Before I stepped foot into the field, I had a lot of notions about how it was going to go. Beyond that, I had notions about my notions and a whole stack of literature that had me analysing my notions. Words bounced around in my mind: privilege, reflexivity, neutrality, boundaries. I met with seasoned academics and asked them about their fieldwork*. And, as one would expect, many of these notions and learnings did little to prepare me as to what my first encounter would be like.
Being poured strong tea with a side of homemade cake made by the woman I was to talk with while drawing different bird species with a bouncy child was certainly not how I thought it would begin.

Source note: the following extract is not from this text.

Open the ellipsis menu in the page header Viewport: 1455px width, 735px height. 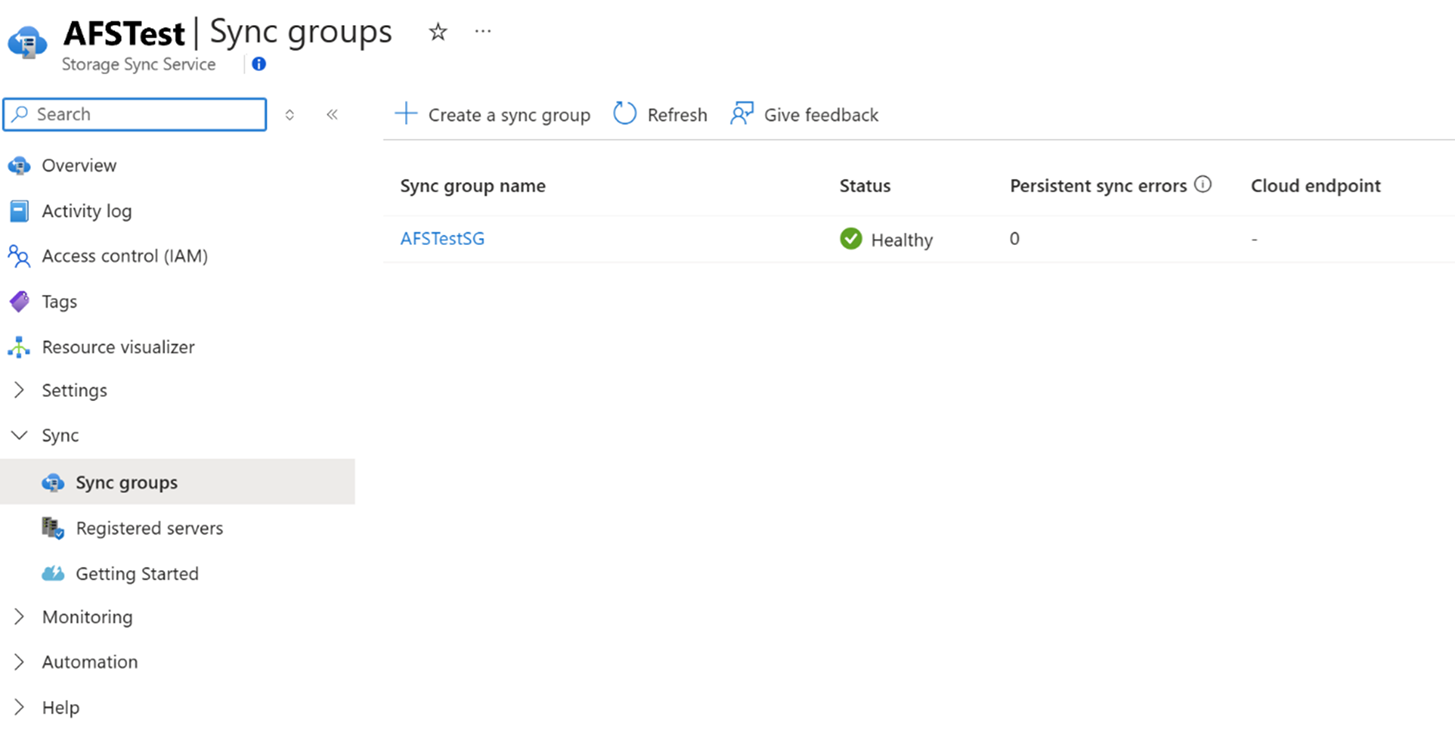coord(483,30)
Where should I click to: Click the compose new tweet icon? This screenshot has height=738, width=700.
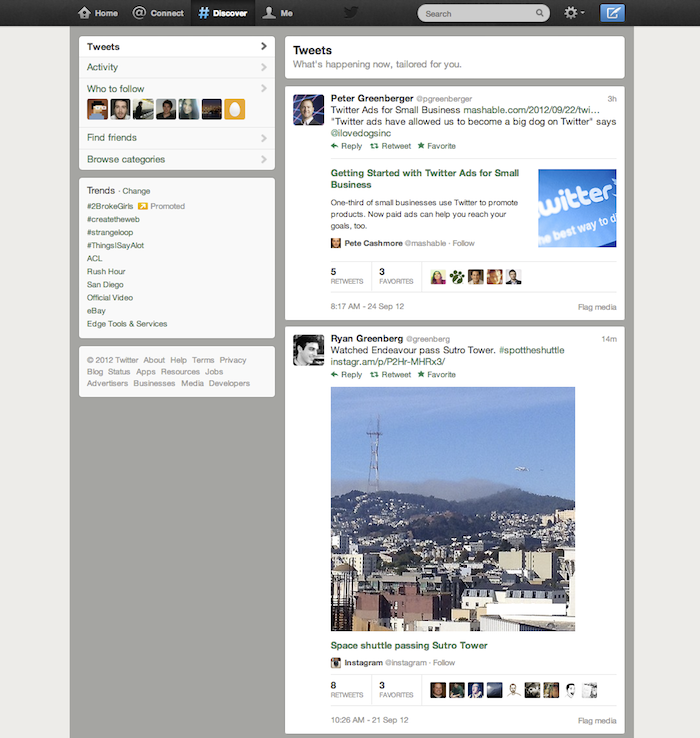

Maybe I should back up here? Talking to mothers who migrated by boat or came through the resettlement program into Australia is the focus of my PhD project. I have spent the last year reading, writing, and forming chapters about border protection policies, harms which can emerge from them, gendered experiences of migration, and engaged with a host of theoretical literature from state crime to intersectionality.
However, coming from an undergrad and master’s in the traditional US style, my background is in statistics and numbers, categorizing and containing. Critical criminology was a footnote to the “more important work to be done” and I had to go out of the criminology department to even find a qualitative methods class.
Don’t get me wrong—there is a place and time for numbers, and I am the first person to start the discussion around how important mixed methods are, but here, in this moment while desperately trying not to let cake crumbs drop everywhere on the rug, was not one of them.
So I fumbled. A lot. I apologized. A lot. I overthought. A lot.
When did the social time over tea move into the more formal interview so I know when to turn on the recorder? When was a good time to prompt questions and when was a good time to be silent? Was I being too friendly or too pushy? How many sweets could I actually eat before I fell into a sugar coma?
This all must sound doggedly naive of me. You would think I had never worked with refugee and immigrant populations within the States through my work in the legal field or had not conversed with advocates from multiple Melbourne refugee agencies or, really, ever talked to another human before.
But there is a difference between being perched at the edge of a well-worn couch looking into the face of a woman who traveled with her daughter by boat after escaping war and asking her for her story, and anything else I have ever done in my life. And now I have talked to others, and still others will speak to me in the future. I am thankful for the preparedness that my supervisors attempted to instill in me and the literature which existed to give me insight into my place as a researcher.
Most of all though, I am thankful for that first woman who sat down with me and shared her story.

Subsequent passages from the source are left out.